-- start TEXT TO READ --

Class: Astronoby::Moon

Inherits:

SolarSystemBody

• Object
• SolarSystemBody
• Astronoby::Moon

Defined in:

lib/astronoby/bodies/moon.rb

Overview

Represents the Moon. Provides phase events, apoapsis/periapsis events, and phase fraction.

Constant Summary

SEMIDIAMETER_VARIATION =

0.7275

EQUATORIAL_RADIUS =

Distance.from_meters(1_737_400)

ABSOLUTE_MAGNITUDE =

0.28

ORBITAL_PERIOD =

27.504339

Constants inherited from SolarSystemBody

SolarSystemBody::EARTH, SolarSystemBody::EARTH_MOON_BARYCENTER, SolarSystemBody::JUPITER_BARYCENTER, SolarSystemBody::MARS_BARYCENTER, SolarSystemBody::MERCURY, SolarSystemBody::MERCURY_BARYCENTER, SolarSystemBody::MOON, SolarSystemBody::NEPTUNE_BARYCENTER, SolarSystemBody::SATURN_BARYCENTER, SolarSystemBody::SOLAR_SYSTEM_BARYCENTER, SolarSystemBody::SUN, SolarSystemBody::URANUS_BARYCENTER, SolarSystemBody::VENUS, SolarSystemBody::VENUS_BARYCENTER

Instance Attribute Summary

Attributes inherited from SolarSystemBody

#ephem, #instant, #orientation

Class Method Summary

• .absolute_magnitude ⇒ Float

  Absolute magnitude.

• .apoapsis_events(ephem:, start_time:, end_time:, samples_per_period: 60) ⇒ Array<Astronoby::ExtremumEvent>

  Finds all apoapsis events between two times.

• .eclipse_events(ephem:, start_time:, end_time:) ⇒ Array<Astronoby::LunarEclipse>

  Finds all lunar eclipses whose greatest instant falls between two times.

• .ephemeris_segments(ephem_source) ⇒ Array<Array>

  Ephemeris segment identifiers.

• .monthly_phase_events(year:, month:) ⇒ Array<Astronoby::MoonPhase>

  Moon phases for the requested year.

• .periapsis_events(ephem:, start_time:, end_time:, samples_per_period: 60) ⇒ Array<Astronoby::ExtremumEvent>

  Finds all periapsis events between two times.

-- end TEXT TO READ --

**SET EXERCISE A:** Reproduce the Moon class documentation from "#ephem, #instant, #orientation" to "apoapsis events between two times.".
**SET EXERCISE B:** Rewrite the records from the line with "Where should I click to: Point to the man's" to the line with "click(450, 281)", changing "necktie" to "tie" and keeping everything else unchanged. Give only those lines.
The Moon class documentation and the records that follow it are separate material.

-- start RECORD EXTRACTS --

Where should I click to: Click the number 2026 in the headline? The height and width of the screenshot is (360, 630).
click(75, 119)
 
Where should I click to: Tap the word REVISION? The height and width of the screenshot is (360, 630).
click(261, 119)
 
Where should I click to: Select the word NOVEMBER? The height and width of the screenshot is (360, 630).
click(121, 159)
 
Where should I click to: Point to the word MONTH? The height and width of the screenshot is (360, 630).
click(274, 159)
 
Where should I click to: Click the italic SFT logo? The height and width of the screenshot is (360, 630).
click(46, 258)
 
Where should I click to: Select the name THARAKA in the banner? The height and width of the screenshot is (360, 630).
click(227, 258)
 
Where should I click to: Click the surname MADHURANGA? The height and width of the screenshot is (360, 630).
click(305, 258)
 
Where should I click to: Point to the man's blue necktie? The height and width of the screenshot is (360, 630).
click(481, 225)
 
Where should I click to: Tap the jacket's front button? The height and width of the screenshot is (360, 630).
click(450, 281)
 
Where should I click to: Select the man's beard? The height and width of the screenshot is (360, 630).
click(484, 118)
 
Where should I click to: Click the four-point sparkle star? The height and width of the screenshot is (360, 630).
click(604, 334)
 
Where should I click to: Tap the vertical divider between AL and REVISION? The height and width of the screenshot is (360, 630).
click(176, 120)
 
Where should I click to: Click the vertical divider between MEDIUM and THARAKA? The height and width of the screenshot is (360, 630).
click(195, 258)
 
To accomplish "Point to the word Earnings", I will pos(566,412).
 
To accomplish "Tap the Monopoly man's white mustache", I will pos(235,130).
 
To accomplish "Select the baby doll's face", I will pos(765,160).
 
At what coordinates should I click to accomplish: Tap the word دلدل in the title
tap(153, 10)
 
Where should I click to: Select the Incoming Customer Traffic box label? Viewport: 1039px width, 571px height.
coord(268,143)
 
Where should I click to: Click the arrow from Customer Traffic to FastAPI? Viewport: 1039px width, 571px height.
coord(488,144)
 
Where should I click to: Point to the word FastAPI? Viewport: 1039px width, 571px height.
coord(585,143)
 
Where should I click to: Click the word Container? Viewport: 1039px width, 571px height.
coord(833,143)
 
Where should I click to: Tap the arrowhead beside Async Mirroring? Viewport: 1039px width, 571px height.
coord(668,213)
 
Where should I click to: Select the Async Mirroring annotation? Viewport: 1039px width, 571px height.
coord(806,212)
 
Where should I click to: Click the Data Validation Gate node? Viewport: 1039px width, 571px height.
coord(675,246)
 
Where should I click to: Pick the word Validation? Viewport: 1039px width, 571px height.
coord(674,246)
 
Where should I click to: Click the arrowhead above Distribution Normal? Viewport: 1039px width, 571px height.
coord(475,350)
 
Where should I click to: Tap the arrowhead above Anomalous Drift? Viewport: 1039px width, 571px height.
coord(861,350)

-- end RECORD EXTRACTS --

**TASK RESPONSE A:**
#ephem, #instant, #orientation

Class Method Summary

• .absolute_magnitude ⇒ Float

  Absolute magnitude.

• .apoapsis_events(ephem:, start_time:, end_time:, samples_per_period: 60) ⇒ Array<Astronoby::ExtremumEvent>

  Finds all apoapsis events between two times.

**TASK RESPONSE B:**
Where should I click to: Point to the man's blue tie? The height and width of the screenshot is (360, 630).
click(481, 225)
 
Where should I click to: Tap the jacket's front button? The height and width of the screenshot is (360, 630).
click(450, 281)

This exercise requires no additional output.